I'm currently doing this and personally I believe the dates and names approach is best (depending on your goals). The theory is that if you have a solid grasp of the coarse details like births/deaths/major battles then when you are reading about the more subtle ideas (like what factors caused the fall of the Roman empire) you will be able to couch those ideas in the concrete framework you've already built. Then those ideas will be able to stick better.
I've only been doing it for a year and change so we'll see how it goes, but I think it's a good approach.
Obviously ignore the stuff that's less relevant for an autodidact, though seriously consider the effect any particular thing could have on your learning. For example, perhaps you'd get a high ROI paying a history graduate student to assign and grade a research paper or exam.
I've thought about this a lot and I don't have an answer. History is very prose-like and unstructured and that makes it hard.
My tentative thought (and I haven't validated this entirely) is to try to structure it. Make a spreadsheet with tables for people, events, etc. Look at Wikipedia infoboxes for inspiration into the types of things that should go as columns in the tables.
You can also try hierarchical periodization. Like if you were making flashcards about the life of Peter the Great you'd divide his life into:
1. Early life
2. Grand Embassy
2.1. Austria
2.2. The Netherlands
2.3. England
3. Great Northern War
3.1 Start
3.2 Founding of St. Petersburg
Thanks for the great article, you've inspired me to take another shot at making a habit of learning through spaced repetition!

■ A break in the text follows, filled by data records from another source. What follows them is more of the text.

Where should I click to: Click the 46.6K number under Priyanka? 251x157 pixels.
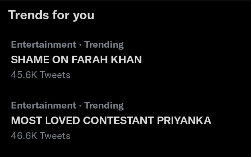coord(24,136)
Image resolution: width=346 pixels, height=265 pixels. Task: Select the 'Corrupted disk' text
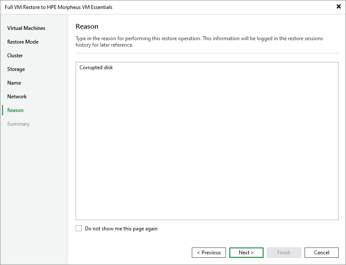(96, 67)
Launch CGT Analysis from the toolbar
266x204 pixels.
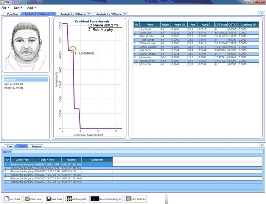tap(135, 199)
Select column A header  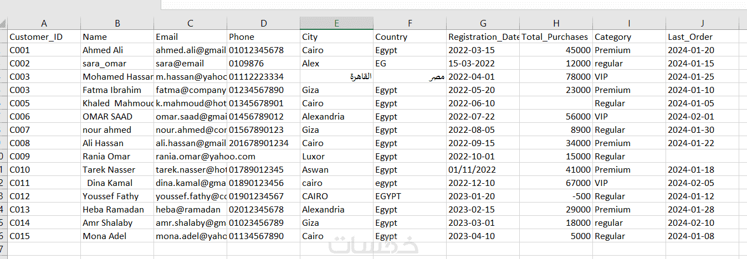pos(44,23)
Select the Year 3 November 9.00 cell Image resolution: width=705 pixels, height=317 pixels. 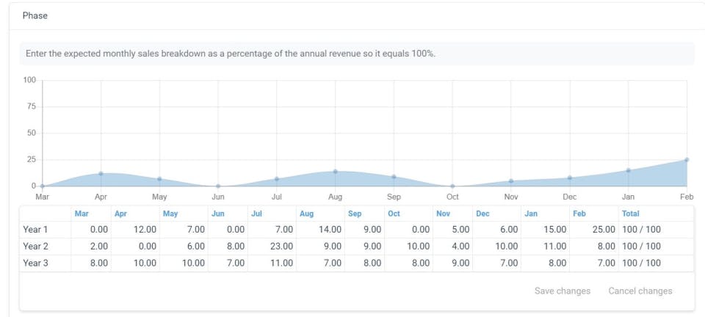point(453,263)
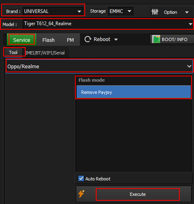Click the Execute button
The height and width of the screenshot is (204, 194).
[x=138, y=194]
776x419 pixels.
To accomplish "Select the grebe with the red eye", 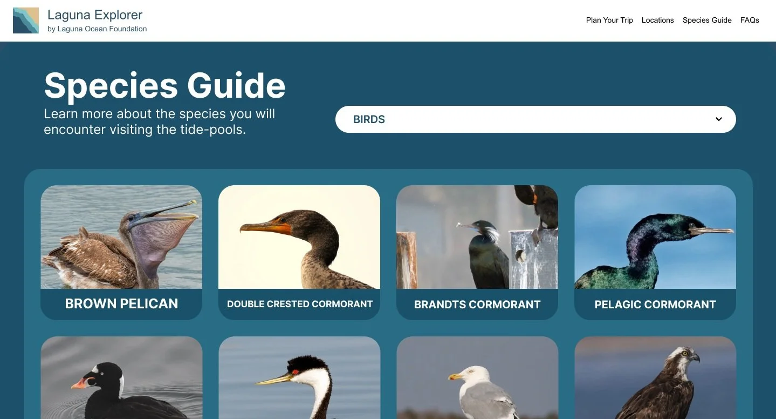I will (299, 378).
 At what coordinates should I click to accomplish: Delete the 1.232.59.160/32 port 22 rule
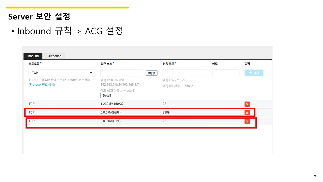point(247,104)
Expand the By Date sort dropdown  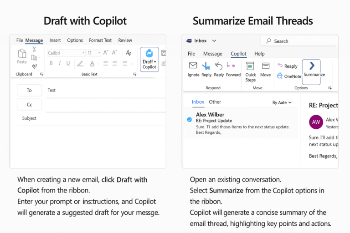(x=282, y=102)
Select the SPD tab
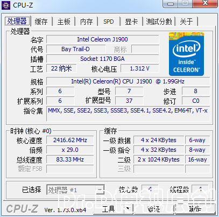The height and width of the screenshot is (217, 219). (x=109, y=22)
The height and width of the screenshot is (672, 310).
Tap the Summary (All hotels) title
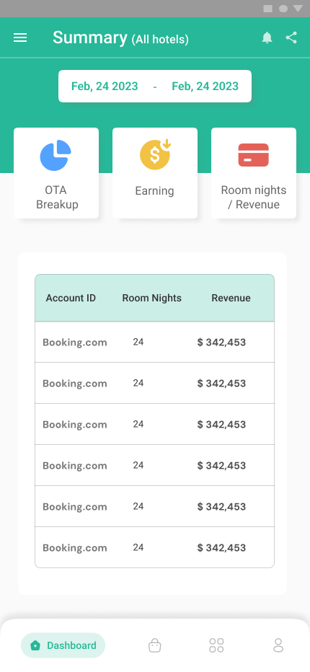coord(120,37)

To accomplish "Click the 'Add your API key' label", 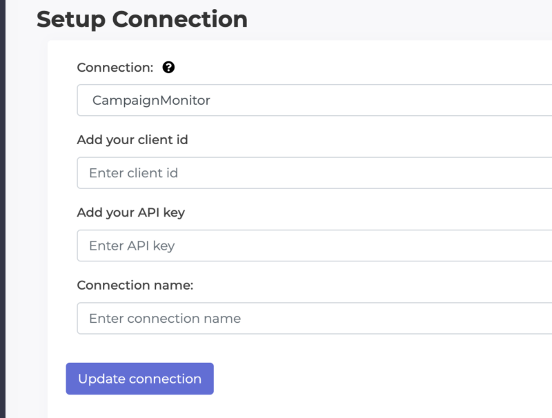I will [131, 212].
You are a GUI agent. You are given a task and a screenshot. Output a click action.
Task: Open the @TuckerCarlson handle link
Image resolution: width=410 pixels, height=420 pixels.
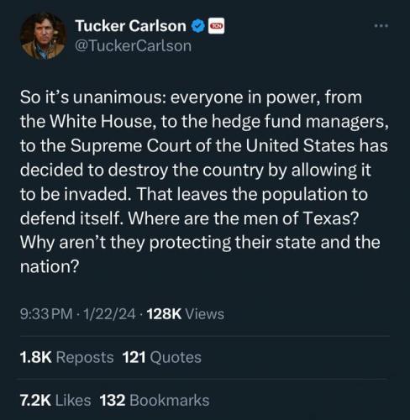click(134, 46)
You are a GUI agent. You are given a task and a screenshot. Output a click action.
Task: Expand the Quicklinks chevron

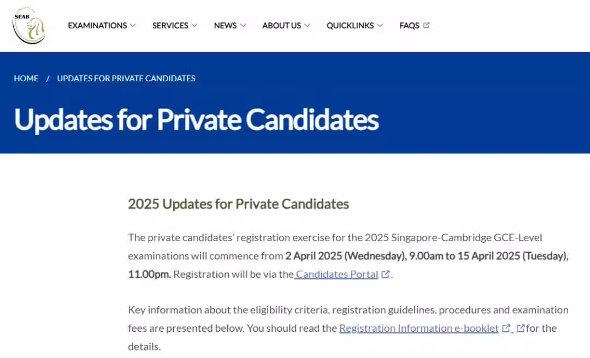380,26
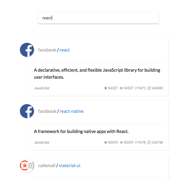This screenshot has height=180, width=189.
Task: Click the Facebook avatar on the react card
Action: [27, 50]
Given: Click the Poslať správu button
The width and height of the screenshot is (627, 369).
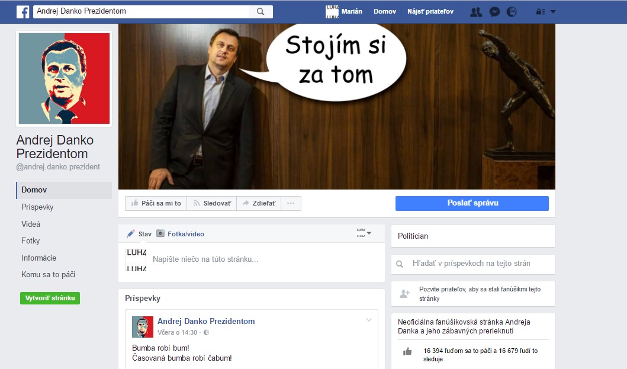Looking at the screenshot, I should pyautogui.click(x=472, y=203).
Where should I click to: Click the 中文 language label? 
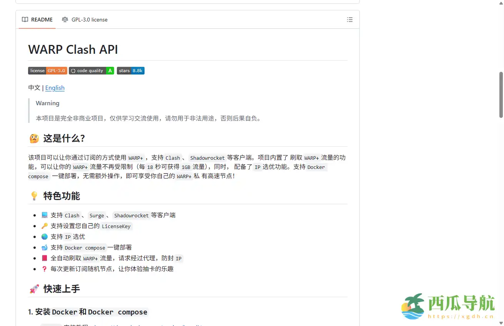coord(34,88)
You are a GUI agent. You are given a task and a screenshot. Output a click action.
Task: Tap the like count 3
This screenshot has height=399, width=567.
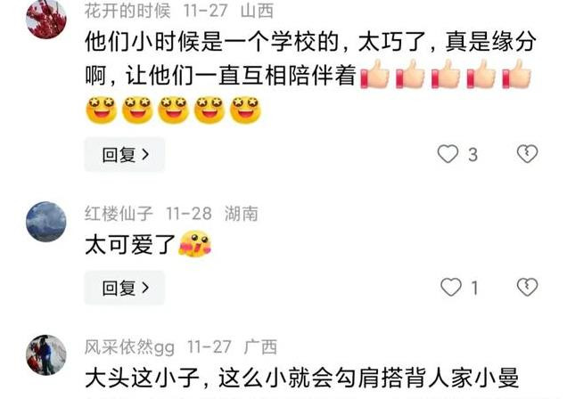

I had a question: how much time do you typically spend on this activity in a day? Do you have tips for how to adjust based on the time you have available?
It depends, after a big burst of adding flashcards I'll have a big hump to get through for like 2 or 3 weeks. That might be hundreds of flashcards a day, that can take 15-20 minutes.
Right now I haven't added many cards in a while so it's more like 30-50 cards a day. Usually not even 5 minutes.
I wouldn't recommend doing hundreds of cards a day, especially if you're just getting into it. I'm just nuts.
I write essentially all of my cards. I find that it helps a bit with recall.
Also, people differ in the "density" of cards they need around a given topic. I might need a lot of cards to cover a particular area of a topic in many different ways, while someone who already knows that area needs fewer.
I agree that public decks tend to be terrible. So I don't really know any good ones. For the examples in the post, I tried to keep the wording as close as possible to the flashcards in my own Mochi decks, without adding extraneous detail.